[Stored data entries]
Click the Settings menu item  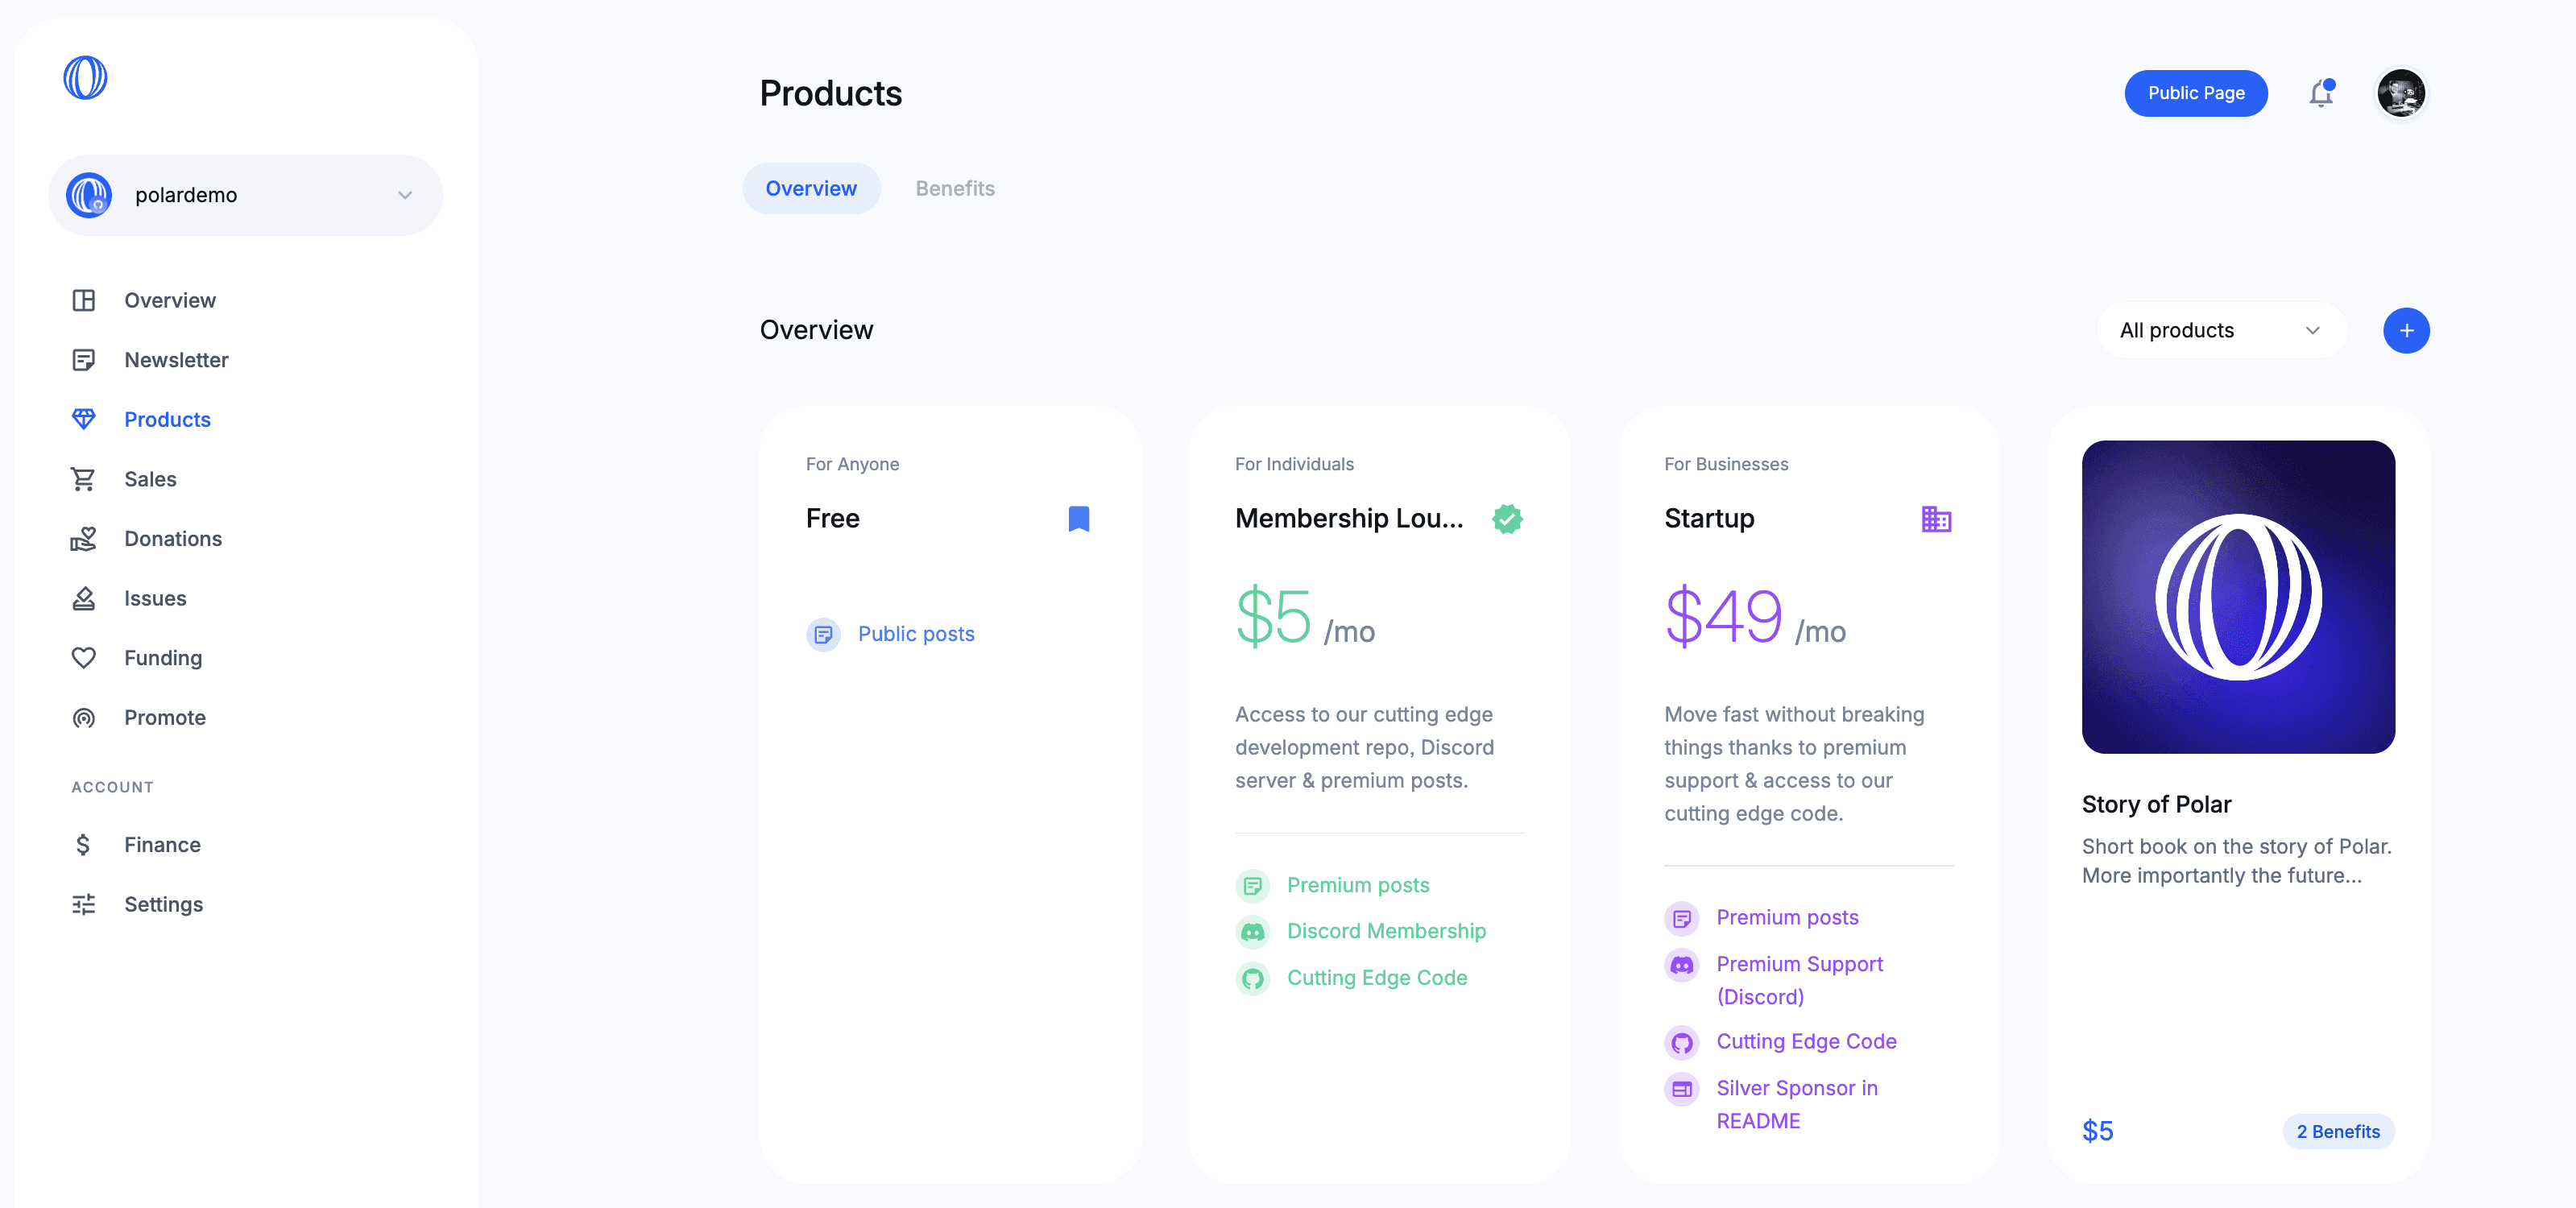coord(163,902)
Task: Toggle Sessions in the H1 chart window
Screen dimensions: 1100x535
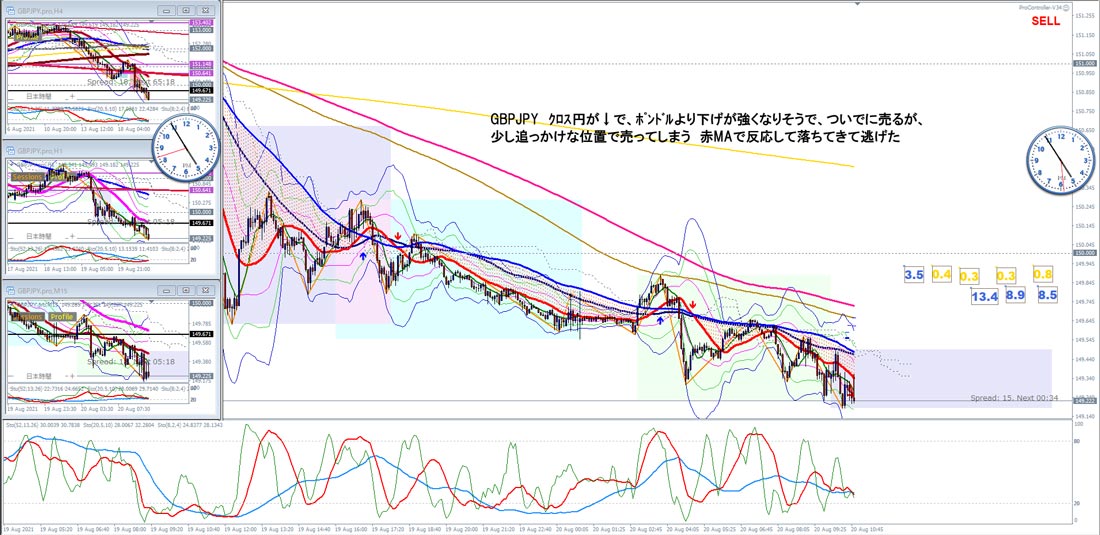Action: 29,177
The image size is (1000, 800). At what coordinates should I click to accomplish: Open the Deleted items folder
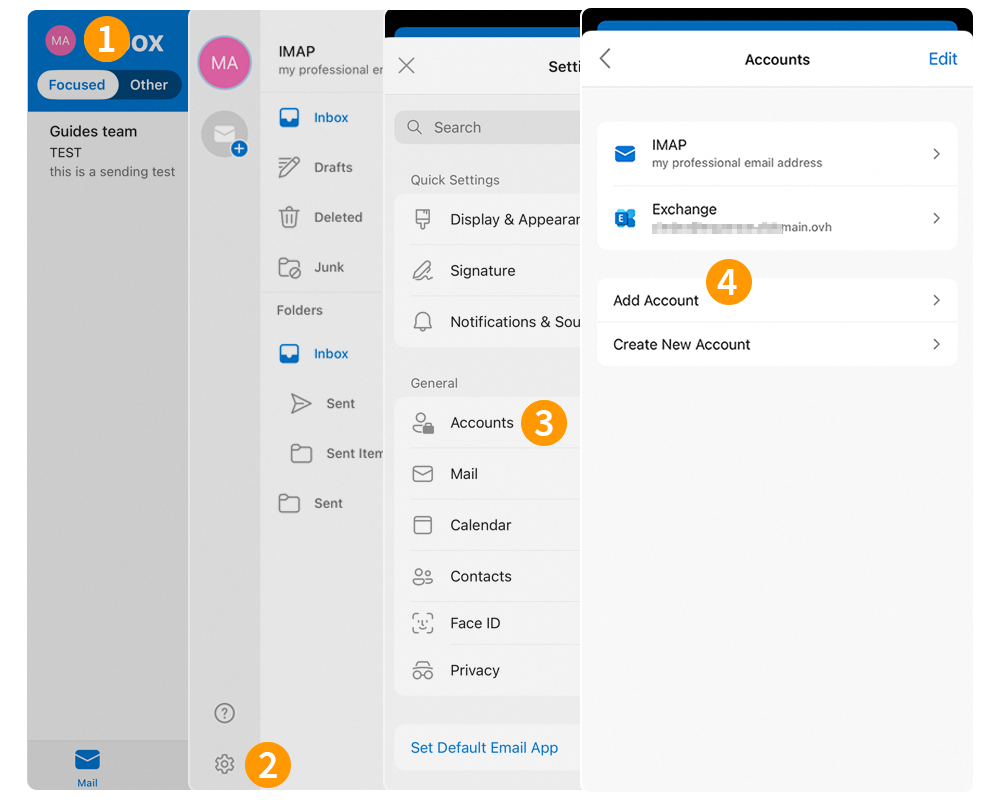coord(337,217)
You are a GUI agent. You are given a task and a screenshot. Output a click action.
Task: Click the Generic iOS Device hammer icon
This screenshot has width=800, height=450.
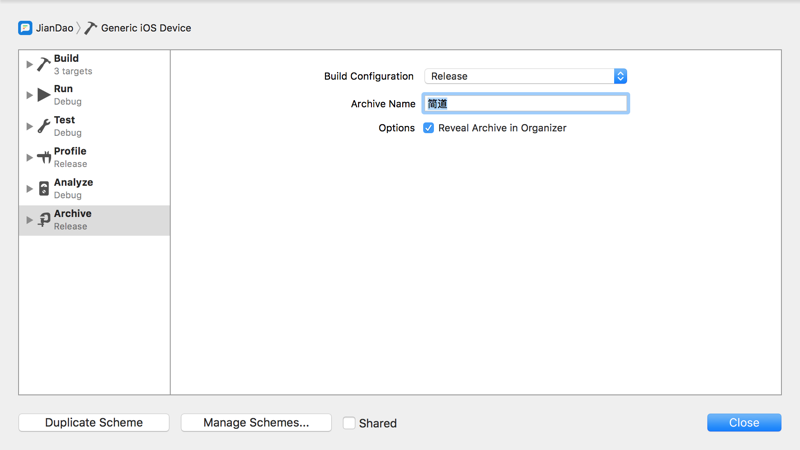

ACTIVITY
Write out the lines beginning at the line with "Task: Click the" and ending at the last line of the entries. Include no pictures.

RESULT OF THE TASK
Task: Click the Generic iOS Device hammer icon
This screenshot has width=800, height=450.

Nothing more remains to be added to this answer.